| Tâches demandées |
a) Résumez en deux phrases l'article sur le match entre Wilander et Pernfors.
b) Dans les enregistrements, recopiez la partie qui s'ouvre sur la ligne contenant « Hepsi (338, 518) » et se ferme sur celle contenant « Upravit mé předvolby [button] (907, 1292) », ces deux lignes incluses, consignes comprises. Mettez à l'échelle d'un facteur 2 les coordonnées des réponses en arrondissant à l'entier, les demis vers le haut.
======== Texte fourni
4 septembre 1993 : Le jour où Wilander et Pernfors ont combattu jusqu’à 2h26 du matin
Chaque jour, Tennis Majors remonte le temps pour revenir sur un événement marquant pour la planète tennis. Aujourd’hui, nous retournons en 1993 pour voir comment Mats Wilander et Mikael Pernfors ont combattu jusqu’à 2h26 du matin, la fin de match la plus tardive de l’histoire du tournoi.
Ce qui s’est passé ce jour-là et pourquoi cela a marqué l’histoire du tennis : Un combat terminé à 2h26 du matin en Grand Chelem
Ce jour-là, le 4 septembre 1993, au deuxième tour de l’US Open, l’ancien numéro un mondial, le Suédois Mats Wilander, vient à bout de son compatriote et ami Mikael Pernfors (7-6, 3-6, 1-6, 7-6, 6-4). Leur combat de quatre heures ne prend fin qu’à 2h26 du matin. C’est le match le plus tardif jamais terminé à l’US Open. Un record qui tiendra de longues années avant d’être égalé puis battu par un duel entre Carlos Alcaraz et Jannik Sinner achevé à 2h50 en 2022.
Les acteurs
- Mats Wilander, déjà des records
Mats Wilander, né en 1964, a connu le succès à un très jeune âge. En 1982, à l’âge de 17 ans et neuf mois, il devient le plus jeune vainqueur de Grand Chelem de l’histoire en battant en finale Guillermo Vilas, véritable légende sur terre battue (1-6, 7-6, 6-0, 6-4). Il se rend également célèbre après avoir fait preuve d’un rare fair-play plus tôt dans le tournoi : en demi-finale, contre José Luis Clerc, il inverse, sur balle de match, une annonce qui le propulsait en finale, alors que l’arbitre avait déjà annoncé la sentence « jeu, set et match », normalement irrévocable.
================
======== Données fournies
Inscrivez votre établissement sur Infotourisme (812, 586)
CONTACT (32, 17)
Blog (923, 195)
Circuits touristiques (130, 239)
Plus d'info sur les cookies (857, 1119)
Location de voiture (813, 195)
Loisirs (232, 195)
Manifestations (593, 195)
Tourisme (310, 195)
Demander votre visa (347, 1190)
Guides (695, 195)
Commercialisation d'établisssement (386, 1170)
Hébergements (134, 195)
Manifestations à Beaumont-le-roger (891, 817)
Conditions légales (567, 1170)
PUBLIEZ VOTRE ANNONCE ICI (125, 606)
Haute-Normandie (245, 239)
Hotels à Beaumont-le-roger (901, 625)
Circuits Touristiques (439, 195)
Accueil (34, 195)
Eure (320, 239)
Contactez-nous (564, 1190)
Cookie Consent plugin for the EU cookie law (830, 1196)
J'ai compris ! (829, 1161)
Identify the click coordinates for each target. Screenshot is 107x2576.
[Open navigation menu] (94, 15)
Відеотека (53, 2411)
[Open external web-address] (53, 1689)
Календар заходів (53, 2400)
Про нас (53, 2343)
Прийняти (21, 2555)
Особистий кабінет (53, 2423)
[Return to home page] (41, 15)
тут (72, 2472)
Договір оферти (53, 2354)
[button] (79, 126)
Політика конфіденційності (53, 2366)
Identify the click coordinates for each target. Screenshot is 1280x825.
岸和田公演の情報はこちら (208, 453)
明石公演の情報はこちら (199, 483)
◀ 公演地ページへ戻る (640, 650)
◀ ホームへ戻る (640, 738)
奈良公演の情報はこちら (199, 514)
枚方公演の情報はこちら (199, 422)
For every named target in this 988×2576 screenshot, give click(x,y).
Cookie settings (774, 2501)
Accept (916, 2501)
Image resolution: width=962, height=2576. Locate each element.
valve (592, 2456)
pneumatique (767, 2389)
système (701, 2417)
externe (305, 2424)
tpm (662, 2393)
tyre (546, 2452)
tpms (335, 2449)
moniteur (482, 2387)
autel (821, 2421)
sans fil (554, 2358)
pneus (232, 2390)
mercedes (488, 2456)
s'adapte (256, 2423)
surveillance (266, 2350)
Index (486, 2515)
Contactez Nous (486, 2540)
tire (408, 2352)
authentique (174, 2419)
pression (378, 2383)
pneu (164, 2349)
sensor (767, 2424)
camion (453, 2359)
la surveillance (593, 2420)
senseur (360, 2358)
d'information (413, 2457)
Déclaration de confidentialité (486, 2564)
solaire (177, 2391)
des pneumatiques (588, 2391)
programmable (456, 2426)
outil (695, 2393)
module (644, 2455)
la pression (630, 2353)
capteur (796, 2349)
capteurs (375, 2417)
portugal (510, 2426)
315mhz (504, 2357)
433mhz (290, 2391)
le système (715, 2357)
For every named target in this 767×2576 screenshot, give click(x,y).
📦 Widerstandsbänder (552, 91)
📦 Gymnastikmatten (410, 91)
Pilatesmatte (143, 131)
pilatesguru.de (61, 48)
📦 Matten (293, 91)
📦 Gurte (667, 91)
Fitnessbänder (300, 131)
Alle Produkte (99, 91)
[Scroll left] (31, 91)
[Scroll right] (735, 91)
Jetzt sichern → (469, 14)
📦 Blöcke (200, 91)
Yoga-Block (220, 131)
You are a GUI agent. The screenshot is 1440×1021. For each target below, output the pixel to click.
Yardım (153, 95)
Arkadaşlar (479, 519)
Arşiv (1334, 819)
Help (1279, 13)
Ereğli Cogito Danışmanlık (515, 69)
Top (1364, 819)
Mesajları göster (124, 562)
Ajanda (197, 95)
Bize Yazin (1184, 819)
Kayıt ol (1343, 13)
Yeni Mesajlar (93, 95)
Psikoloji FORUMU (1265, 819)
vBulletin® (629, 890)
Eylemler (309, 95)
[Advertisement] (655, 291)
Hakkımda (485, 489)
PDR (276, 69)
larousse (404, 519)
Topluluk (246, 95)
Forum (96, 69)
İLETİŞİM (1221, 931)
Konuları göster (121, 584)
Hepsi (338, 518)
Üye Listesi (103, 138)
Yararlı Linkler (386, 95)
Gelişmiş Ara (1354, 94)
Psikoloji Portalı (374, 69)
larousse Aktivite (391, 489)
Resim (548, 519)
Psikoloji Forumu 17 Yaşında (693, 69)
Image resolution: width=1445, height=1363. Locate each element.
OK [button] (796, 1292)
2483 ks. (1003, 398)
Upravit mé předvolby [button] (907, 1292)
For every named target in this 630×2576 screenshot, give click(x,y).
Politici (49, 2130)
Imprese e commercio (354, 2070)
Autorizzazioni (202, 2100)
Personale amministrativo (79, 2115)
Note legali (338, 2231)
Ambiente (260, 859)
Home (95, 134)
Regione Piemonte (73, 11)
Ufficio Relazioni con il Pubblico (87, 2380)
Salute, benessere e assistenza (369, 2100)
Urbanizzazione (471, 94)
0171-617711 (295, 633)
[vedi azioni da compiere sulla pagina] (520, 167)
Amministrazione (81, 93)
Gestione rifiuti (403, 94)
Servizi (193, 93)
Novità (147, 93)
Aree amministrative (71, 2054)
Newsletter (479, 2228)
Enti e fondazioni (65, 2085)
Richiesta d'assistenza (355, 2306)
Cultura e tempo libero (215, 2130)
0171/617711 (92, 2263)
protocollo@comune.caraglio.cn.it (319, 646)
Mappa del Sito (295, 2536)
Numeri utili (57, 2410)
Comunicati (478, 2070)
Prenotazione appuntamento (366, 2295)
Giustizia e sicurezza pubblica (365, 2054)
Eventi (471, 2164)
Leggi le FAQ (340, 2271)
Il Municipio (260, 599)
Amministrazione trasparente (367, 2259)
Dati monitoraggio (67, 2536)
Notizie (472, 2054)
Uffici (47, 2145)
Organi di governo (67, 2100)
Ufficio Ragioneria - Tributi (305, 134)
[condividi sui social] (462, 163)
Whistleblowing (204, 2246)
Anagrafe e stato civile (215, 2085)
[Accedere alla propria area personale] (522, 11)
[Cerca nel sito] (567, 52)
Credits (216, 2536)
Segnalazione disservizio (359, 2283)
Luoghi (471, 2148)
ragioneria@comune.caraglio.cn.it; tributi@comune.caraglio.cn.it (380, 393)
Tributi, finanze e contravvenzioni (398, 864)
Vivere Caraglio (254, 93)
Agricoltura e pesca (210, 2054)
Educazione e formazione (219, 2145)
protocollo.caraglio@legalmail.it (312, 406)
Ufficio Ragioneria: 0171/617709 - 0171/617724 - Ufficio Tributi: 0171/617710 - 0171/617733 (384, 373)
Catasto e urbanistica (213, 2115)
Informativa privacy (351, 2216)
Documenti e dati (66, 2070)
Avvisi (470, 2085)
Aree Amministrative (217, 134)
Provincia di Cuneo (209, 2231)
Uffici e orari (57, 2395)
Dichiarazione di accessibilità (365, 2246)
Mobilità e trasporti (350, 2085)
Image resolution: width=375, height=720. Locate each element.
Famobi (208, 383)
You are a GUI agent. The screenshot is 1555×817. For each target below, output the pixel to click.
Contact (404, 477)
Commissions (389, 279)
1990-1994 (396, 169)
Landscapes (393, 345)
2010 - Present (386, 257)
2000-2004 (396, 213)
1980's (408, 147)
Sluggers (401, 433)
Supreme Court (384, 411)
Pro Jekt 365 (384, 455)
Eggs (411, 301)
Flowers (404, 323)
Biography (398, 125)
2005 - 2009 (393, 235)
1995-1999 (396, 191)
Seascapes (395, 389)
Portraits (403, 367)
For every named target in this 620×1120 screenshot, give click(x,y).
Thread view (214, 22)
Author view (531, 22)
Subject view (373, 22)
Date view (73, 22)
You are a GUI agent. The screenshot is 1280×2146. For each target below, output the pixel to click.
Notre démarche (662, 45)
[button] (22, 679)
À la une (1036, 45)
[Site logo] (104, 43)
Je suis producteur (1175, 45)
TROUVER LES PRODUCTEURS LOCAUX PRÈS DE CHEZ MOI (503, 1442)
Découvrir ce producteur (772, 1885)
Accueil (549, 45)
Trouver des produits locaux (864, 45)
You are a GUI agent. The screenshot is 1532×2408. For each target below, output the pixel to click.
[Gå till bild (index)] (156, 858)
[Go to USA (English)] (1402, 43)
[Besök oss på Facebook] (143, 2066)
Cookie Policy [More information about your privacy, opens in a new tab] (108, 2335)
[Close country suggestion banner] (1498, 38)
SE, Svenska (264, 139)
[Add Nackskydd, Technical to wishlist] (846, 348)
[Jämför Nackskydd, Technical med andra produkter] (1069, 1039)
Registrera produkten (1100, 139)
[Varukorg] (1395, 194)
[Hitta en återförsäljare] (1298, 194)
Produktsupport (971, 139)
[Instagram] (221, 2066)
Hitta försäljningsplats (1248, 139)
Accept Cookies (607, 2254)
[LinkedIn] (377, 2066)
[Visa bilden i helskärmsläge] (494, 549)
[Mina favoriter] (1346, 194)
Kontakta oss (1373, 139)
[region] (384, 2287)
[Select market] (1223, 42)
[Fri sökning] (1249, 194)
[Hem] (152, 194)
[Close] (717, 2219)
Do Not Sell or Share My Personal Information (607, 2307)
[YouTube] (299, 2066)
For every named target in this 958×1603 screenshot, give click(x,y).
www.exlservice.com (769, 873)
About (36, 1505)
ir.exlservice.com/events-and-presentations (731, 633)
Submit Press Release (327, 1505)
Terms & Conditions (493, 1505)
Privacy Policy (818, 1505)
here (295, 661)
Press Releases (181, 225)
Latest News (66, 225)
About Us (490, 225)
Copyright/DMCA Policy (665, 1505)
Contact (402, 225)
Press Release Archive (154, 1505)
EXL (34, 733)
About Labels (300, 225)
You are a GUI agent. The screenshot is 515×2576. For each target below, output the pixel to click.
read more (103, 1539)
================
| Résultats |
a) Le 4 septembre 1993, au deuxième tour de l'US Open, Mats Wilander bat son compatriote et ami Mikael Pernfors (7-6, 3-6, 1-6, 7-6, 6-4) au terme d'un combat de quatre heures qui ne prend fin qu'à 2h26 du matin. C'est alors le match le plus tardif jamais terminé à l'US Open, un record battu en 2022 par un duel entre Carlos Alcaraz et Jannik Sinner achevé à 2h50.

b)
Hepsi (676, 1036)
Üye Listesi (206, 276)
Yararlı Linkler (772, 190)
Gelişmiş Ara (2708, 188)
Psikoloji Portalı (748, 138)
larousse Aktivite (782, 978)
Resim (1096, 1038)
Psikoloji Forumu 17 Yaşında (1386, 138)
Image resolution: width=1445, height=1363. Locate each element.
OK [button] (1592, 2584)
2483 ks. (2006, 796)
Upravit mé předvolby [button] (1814, 2584)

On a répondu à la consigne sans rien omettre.